• **RECORDS FOR PROCESSING**
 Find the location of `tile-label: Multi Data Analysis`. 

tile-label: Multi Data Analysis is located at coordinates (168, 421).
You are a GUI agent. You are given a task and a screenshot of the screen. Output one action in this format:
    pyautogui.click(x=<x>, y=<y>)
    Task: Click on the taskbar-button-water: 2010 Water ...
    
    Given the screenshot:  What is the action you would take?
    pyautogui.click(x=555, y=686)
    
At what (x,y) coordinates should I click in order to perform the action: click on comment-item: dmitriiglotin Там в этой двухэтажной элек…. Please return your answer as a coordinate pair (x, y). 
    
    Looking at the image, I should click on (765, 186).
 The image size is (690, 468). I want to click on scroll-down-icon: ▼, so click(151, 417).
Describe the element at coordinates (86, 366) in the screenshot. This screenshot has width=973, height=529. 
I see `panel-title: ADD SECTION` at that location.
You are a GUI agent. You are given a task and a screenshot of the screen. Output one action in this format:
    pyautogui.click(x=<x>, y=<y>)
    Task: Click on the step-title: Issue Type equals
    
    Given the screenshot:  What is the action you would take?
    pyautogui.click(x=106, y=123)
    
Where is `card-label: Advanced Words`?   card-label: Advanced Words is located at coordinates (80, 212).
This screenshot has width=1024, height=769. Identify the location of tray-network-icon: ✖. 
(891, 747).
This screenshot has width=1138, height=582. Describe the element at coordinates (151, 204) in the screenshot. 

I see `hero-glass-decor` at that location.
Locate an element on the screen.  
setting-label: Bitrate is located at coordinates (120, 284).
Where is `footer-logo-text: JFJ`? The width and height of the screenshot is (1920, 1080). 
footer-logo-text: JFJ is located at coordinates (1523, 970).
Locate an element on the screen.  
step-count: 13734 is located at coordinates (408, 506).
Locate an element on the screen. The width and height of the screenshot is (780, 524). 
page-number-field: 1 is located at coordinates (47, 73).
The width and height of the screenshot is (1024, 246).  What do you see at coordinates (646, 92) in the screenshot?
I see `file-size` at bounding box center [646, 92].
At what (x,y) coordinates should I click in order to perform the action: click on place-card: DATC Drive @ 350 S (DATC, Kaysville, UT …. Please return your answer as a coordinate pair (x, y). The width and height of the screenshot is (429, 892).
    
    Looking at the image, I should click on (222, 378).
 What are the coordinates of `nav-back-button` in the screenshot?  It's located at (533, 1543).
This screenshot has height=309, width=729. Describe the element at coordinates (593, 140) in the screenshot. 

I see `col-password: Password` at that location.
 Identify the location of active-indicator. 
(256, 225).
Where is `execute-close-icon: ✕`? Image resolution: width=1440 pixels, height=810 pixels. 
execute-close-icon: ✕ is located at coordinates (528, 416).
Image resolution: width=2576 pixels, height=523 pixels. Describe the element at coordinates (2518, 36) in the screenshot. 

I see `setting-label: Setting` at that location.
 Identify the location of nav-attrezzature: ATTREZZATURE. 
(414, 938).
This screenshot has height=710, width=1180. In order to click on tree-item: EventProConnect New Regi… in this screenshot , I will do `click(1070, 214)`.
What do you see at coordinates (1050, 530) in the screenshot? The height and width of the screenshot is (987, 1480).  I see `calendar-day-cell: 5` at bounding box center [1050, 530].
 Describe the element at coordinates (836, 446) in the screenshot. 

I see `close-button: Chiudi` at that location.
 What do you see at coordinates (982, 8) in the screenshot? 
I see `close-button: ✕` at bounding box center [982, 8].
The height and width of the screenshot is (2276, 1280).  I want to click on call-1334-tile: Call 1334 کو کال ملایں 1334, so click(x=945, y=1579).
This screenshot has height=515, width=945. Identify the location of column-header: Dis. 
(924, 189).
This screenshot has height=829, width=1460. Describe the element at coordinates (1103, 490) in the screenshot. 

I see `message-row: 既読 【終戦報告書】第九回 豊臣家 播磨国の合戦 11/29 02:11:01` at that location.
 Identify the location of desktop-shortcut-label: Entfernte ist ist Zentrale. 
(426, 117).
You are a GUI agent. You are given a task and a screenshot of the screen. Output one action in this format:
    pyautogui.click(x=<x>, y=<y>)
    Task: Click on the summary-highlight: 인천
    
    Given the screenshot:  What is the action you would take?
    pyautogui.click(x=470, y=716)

• **INSTRUCTIONS TO FOLLOW**
Return all of the items above word for word, in the same order and with the same lines and spacing.

• **RESULT BELOW**
 Find the location of `tile-label: Multi Data Analysis`. 

tile-label: Multi Data Analysis is located at coordinates (168, 421).
You are a GUI agent. You are given a task and a screenshot of the screen. Output one action in this format:
    pyautogui.click(x=<x>, y=<y>)
    Task: Click on the taskbar-button-water: 2010 Water ...
    
    Given the screenshot:  What is the action you would take?
    pyautogui.click(x=555, y=686)
    
At what (x,y) coordinates should I click in order to perform the action: click on comment-item: dmitriiglotin Там в этой двухэтажной элек…. Please return your answer as a coordinate pair (x, y). 
    
    Looking at the image, I should click on (765, 186).
 The image size is (690, 468). I want to click on scroll-down-icon: ▼, so click(151, 417).
Describe the element at coordinates (86, 366) in the screenshot. This screenshot has width=973, height=529. 
I see `panel-title: ADD SECTION` at that location.
You are a GUI agent. You are given a task and a screenshot of the screen. Output one action in this format:
    pyautogui.click(x=<x>, y=<y>)
    Task: Click on the step-title: Issue Type equals
    
    Given the screenshot:  What is the action you would take?
    pyautogui.click(x=106, y=123)
    
Where is `card-label: Advanced Words`?   card-label: Advanced Words is located at coordinates (80, 212).
This screenshot has width=1024, height=769. Identify the location of tray-network-icon: ✖. 
(891, 747).
This screenshot has width=1138, height=582. Describe the element at coordinates (151, 204) in the screenshot. 

I see `hero-glass-decor` at that location.
Locate an element on the screen.  
setting-label: Bitrate is located at coordinates (120, 284).
Where is `footer-logo-text: JFJ`? The width and height of the screenshot is (1920, 1080). 
footer-logo-text: JFJ is located at coordinates (1523, 970).
Locate an element on the screen.  
step-count: 13734 is located at coordinates (408, 506).
Locate an element on the screen. The width and height of the screenshot is (780, 524). 
page-number-field: 1 is located at coordinates (47, 73).
The width and height of the screenshot is (1024, 246).  What do you see at coordinates (646, 92) in the screenshot?
I see `file-size` at bounding box center [646, 92].
At what (x,y) coordinates should I click in order to perform the action: click on place-card: DATC Drive @ 350 S (DATC, Kaysville, UT …. Please return your answer as a coordinate pair (x, y). The width and height of the screenshot is (429, 892).
    
    Looking at the image, I should click on (222, 378).
 What are the coordinates of `nav-back-button` in the screenshot?  It's located at (533, 1543).
This screenshot has height=309, width=729. Describe the element at coordinates (593, 140) in the screenshot. 

I see `col-password: Password` at that location.
 Identify the location of active-indicator. 
(256, 225).
Where is `execute-close-icon: ✕`? Image resolution: width=1440 pixels, height=810 pixels. 
execute-close-icon: ✕ is located at coordinates (528, 416).
Image resolution: width=2576 pixels, height=523 pixels. Describe the element at coordinates (2518, 36) in the screenshot. 

I see `setting-label: Setting` at that location.
 Identify the location of nav-attrezzature: ATTREZZATURE. 
(414, 938).
This screenshot has height=710, width=1180. In order to click on tree-item: EventProConnect New Regi… in this screenshot , I will do `click(1070, 214)`.
What do you see at coordinates (1050, 530) in the screenshot? The height and width of the screenshot is (987, 1480).  I see `calendar-day-cell: 5` at bounding box center [1050, 530].
 Describe the element at coordinates (836, 446) in the screenshot. 

I see `close-button: Chiudi` at that location.
 What do you see at coordinates (982, 8) in the screenshot? 
I see `close-button: ✕` at bounding box center [982, 8].
The height and width of the screenshot is (2276, 1280).  I want to click on call-1334-tile: Call 1334 کو کال ملایں 1334, so click(x=945, y=1579).
This screenshot has height=515, width=945. Identify the location of column-header: Dis. 
(924, 189).
This screenshot has height=829, width=1460. Describe the element at coordinates (1103, 490) in the screenshot. 

I see `message-row: 既読 【終戦報告書】第九回 豊臣家 播磨国の合戦 11/29 02:11:01` at that location.
 Identify the location of desktop-shortcut-label: Entfernte ist ist Zentrale. 
(426, 117).
You are a GUI agent. You are given a task and a screenshot of the screen. Output one action in this format:
    pyautogui.click(x=<x>, y=<y>)
    Task: Click on the summary-highlight: 인천
    
    Given the screenshot:  What is the action you would take?
    pyautogui.click(x=470, y=716)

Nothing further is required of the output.